** Given data follows **

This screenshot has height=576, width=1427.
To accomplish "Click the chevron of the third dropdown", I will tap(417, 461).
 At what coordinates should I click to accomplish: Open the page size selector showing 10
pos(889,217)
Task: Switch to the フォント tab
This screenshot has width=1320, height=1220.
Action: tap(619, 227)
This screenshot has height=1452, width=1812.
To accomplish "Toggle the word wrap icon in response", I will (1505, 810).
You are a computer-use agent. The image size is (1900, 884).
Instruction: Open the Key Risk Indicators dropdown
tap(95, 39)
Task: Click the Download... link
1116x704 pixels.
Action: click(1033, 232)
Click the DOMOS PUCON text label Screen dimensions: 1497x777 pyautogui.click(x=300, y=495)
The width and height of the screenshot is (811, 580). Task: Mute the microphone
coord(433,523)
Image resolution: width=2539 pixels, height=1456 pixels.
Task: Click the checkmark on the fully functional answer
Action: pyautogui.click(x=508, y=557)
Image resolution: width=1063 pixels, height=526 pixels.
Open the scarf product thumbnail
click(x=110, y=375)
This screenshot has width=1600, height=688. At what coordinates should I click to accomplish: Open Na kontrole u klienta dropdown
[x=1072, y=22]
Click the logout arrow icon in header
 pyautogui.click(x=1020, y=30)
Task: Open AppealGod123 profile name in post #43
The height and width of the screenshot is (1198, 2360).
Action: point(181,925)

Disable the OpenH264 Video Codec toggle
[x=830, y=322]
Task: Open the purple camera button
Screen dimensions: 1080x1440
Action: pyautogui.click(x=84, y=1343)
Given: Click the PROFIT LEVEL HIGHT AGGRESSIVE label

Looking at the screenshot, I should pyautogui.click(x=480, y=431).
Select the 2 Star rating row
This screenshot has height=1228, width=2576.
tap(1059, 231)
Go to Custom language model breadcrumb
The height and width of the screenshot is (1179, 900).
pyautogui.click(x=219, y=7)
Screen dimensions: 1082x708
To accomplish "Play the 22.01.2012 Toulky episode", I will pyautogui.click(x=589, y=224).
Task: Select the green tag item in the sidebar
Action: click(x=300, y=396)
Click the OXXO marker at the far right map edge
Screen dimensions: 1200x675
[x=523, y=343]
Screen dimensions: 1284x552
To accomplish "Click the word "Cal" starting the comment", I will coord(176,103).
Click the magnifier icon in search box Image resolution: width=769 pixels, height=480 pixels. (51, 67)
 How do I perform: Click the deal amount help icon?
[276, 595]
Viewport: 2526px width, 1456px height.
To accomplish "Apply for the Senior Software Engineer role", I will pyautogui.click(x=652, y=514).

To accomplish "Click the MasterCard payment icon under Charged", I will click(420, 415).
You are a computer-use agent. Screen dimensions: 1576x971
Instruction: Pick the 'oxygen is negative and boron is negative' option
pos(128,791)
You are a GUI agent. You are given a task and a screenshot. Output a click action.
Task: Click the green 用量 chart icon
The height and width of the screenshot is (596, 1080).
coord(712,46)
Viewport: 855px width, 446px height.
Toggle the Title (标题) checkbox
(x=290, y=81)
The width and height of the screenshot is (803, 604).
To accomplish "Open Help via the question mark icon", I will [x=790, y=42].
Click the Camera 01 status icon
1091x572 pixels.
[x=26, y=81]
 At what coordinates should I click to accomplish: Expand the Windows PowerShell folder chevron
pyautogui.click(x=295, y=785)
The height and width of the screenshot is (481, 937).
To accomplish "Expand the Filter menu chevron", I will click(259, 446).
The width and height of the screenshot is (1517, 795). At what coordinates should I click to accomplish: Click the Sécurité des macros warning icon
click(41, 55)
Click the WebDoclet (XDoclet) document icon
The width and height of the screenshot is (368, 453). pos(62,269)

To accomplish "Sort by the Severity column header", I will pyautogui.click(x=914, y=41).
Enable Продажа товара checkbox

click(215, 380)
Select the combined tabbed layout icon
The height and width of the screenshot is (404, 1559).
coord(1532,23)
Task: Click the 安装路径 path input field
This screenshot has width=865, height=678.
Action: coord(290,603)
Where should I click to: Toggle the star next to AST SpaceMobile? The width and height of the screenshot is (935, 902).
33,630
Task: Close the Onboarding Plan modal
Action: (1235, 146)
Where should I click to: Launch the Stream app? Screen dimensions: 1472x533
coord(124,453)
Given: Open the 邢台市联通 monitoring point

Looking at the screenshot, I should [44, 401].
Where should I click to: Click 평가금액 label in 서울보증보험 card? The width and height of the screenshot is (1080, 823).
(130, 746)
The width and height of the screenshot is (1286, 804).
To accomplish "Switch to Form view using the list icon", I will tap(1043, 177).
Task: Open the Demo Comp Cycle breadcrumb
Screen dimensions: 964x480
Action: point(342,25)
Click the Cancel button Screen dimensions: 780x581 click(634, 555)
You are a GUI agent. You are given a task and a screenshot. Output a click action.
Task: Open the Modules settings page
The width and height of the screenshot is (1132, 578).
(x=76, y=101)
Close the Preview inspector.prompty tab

** End of Given data **

** Task description **
Working from the material above, retype it in its entirety without change.

** Output of the task **
This screenshot has height=576, width=1427.
To accomplish "Click the chevron of the third dropdown", I will tap(417, 461).
 At what coordinates should I click to accomplish: Open the page size selector showing 10
pos(889,217)
Task: Switch to the フォント tab
This screenshot has width=1320, height=1220.
Action: tap(619, 227)
This screenshot has height=1452, width=1812.
To accomplish "Toggle the word wrap icon in response", I will (1505, 810).
You are a computer-use agent. The image size is (1900, 884).
Instruction: Open the Key Risk Indicators dropdown
tap(95, 39)
Task: Click the Download... link
1116x704 pixels.
Action: click(1033, 232)
Click the DOMOS PUCON text label Screen dimensions: 1497x777 pyautogui.click(x=300, y=495)
The width and height of the screenshot is (811, 580). Task: Mute the microphone
coord(433,523)
Image resolution: width=2539 pixels, height=1456 pixels.
Task: Click the checkmark on the fully functional answer
Action: pyautogui.click(x=508, y=557)
Image resolution: width=1063 pixels, height=526 pixels.
Open the scarf product thumbnail
click(x=110, y=375)
This screenshot has width=1600, height=688. At what coordinates should I click to accomplish: Open Na kontrole u klienta dropdown
[x=1072, y=22]
Click the logout arrow icon in header
 pyautogui.click(x=1020, y=30)
Task: Open AppealGod123 profile name in post #43
The height and width of the screenshot is (1198, 2360).
Action: point(181,925)

Disable the OpenH264 Video Codec toggle
[x=830, y=322]
Task: Open the purple camera button
Screen dimensions: 1080x1440
Action: pyautogui.click(x=84, y=1343)
Given: Click the PROFIT LEVEL HIGHT AGGRESSIVE label

Looking at the screenshot, I should pyautogui.click(x=480, y=431).
Select the 2 Star rating row
This screenshot has height=1228, width=2576.
tap(1059, 231)
Go to Custom language model breadcrumb
The height and width of the screenshot is (1179, 900).
pyautogui.click(x=219, y=7)
Screen dimensions: 1082x708
To accomplish "Play the 22.01.2012 Toulky episode", I will pyautogui.click(x=589, y=224).
Task: Select the green tag item in the sidebar
Action: click(x=300, y=396)
Click the OXXO marker at the far right map edge
Screen dimensions: 1200x675
[x=523, y=343]
Screen dimensions: 1284x552
To accomplish "Click the word "Cal" starting the comment", I will coord(176,103).
Click the magnifier icon in search box Image resolution: width=769 pixels, height=480 pixels. (51, 67)
 How do I perform: Click the deal amount help icon?
[276, 595]
Viewport: 2526px width, 1456px height.
To accomplish "Apply for the Senior Software Engineer role", I will pyautogui.click(x=652, y=514).

To accomplish "Click the MasterCard payment icon under Charged", I will click(420, 415).
You are a computer-use agent. Screen dimensions: 1576x971
Instruction: Pick the 'oxygen is negative and boron is negative' option
pos(128,791)
You are a GUI agent. You are given a task and a screenshot. Output a click action.
Task: Click the green 用量 chart icon
The height and width of the screenshot is (596, 1080).
coord(712,46)
Viewport: 855px width, 446px height.
Toggle the Title (标题) checkbox
(x=290, y=81)
The width and height of the screenshot is (803, 604).
To accomplish "Open Help via the question mark icon", I will [x=790, y=42].
Click the Camera 01 status icon
1091x572 pixels.
[x=26, y=81]
 At what coordinates should I click to accomplish: Expand the Windows PowerShell folder chevron
pyautogui.click(x=295, y=785)
The height and width of the screenshot is (481, 937).
To accomplish "Expand the Filter menu chevron", I will click(259, 446).
The width and height of the screenshot is (1517, 795). At what coordinates should I click to accomplish: Click the Sécurité des macros warning icon
click(41, 55)
Click the WebDoclet (XDoclet) document icon
The width and height of the screenshot is (368, 453). pos(62,269)

To accomplish "Sort by the Severity column header", I will pyautogui.click(x=914, y=41).
Enable Продажа товара checkbox

click(215, 380)
Select the combined tabbed layout icon
The height and width of the screenshot is (404, 1559).
coord(1532,23)
Task: Click the 安装路径 path input field
This screenshot has width=865, height=678.
Action: coord(290,603)
Where should I click to: Toggle the star next to AST SpaceMobile? The width and height of the screenshot is (935, 902).
33,630
Task: Close the Onboarding Plan modal
Action: (1235, 146)
Where should I click to: Launch the Stream app? Screen dimensions: 1472x533
coord(124,453)
Given: Open the 邢台市联通 monitoring point

Looking at the screenshot, I should [44, 401].
Where should I click to: Click 평가금액 label in 서울보증보험 card? The width and height of the screenshot is (1080, 823).
(130, 746)
The width and height of the screenshot is (1286, 804).
To accomplish "Switch to Form view using the list icon", I will tap(1043, 177).
Task: Open the Demo Comp Cycle breadcrumb
Screen dimensions: 964x480
Action: point(342,25)
Click the Cancel button Screen dimensions: 780x581 click(634, 555)
You are a GUI agent. You are given a task and a screenshot. Output a click action.
Task: Open the Modules settings page
The width and height of the screenshot is (1132, 578).
(x=76, y=101)
Close the Preview inspector.prompty tab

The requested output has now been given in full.